Problem to work on -
Rewrite the rows from the first line up to and including the line with "I will 245,198.", shifting every coordinate in the answers by adding 98 to it. Keep the requests and all other text as they are.

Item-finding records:
%%
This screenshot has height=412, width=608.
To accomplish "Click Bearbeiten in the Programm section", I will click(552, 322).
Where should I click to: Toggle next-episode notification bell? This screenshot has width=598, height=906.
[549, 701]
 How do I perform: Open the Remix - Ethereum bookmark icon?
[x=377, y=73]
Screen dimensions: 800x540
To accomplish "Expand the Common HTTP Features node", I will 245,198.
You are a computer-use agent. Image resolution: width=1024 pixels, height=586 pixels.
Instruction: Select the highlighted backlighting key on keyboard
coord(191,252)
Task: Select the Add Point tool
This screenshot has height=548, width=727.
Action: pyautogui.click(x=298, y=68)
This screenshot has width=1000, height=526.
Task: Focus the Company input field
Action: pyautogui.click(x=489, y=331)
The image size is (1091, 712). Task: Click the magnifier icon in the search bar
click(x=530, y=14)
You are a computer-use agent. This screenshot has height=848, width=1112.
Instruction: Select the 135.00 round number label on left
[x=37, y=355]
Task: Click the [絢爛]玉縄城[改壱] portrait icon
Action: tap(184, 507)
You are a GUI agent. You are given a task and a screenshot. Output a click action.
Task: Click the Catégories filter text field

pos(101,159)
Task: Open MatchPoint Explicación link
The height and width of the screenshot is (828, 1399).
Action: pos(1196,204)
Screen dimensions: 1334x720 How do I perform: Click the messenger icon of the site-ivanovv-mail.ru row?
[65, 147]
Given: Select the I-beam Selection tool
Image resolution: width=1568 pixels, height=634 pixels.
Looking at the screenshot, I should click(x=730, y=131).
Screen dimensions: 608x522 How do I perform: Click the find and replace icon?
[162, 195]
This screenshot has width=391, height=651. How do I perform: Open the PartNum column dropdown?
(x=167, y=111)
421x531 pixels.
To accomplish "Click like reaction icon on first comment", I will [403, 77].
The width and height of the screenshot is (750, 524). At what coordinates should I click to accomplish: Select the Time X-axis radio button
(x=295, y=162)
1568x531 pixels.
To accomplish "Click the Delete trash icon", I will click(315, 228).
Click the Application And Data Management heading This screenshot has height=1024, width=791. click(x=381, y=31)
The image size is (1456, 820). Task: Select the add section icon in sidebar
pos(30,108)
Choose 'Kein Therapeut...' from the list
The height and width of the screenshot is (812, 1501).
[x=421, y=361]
%%
Result below -
This screenshot has height=412, width=608.
To accomplish "Click Bearbeiten in the Programm section", I will click(650, 420).
Where should I click to: Toggle next-episode notification bell? This screenshot has width=598, height=906.
[647, 799]
 How do I perform: Open the Remix - Ethereum bookmark icon?
[x=475, y=171]
Screen dimensions: 800x540
To accomplish "Expand the Common HTTP Features node", I will 343,296.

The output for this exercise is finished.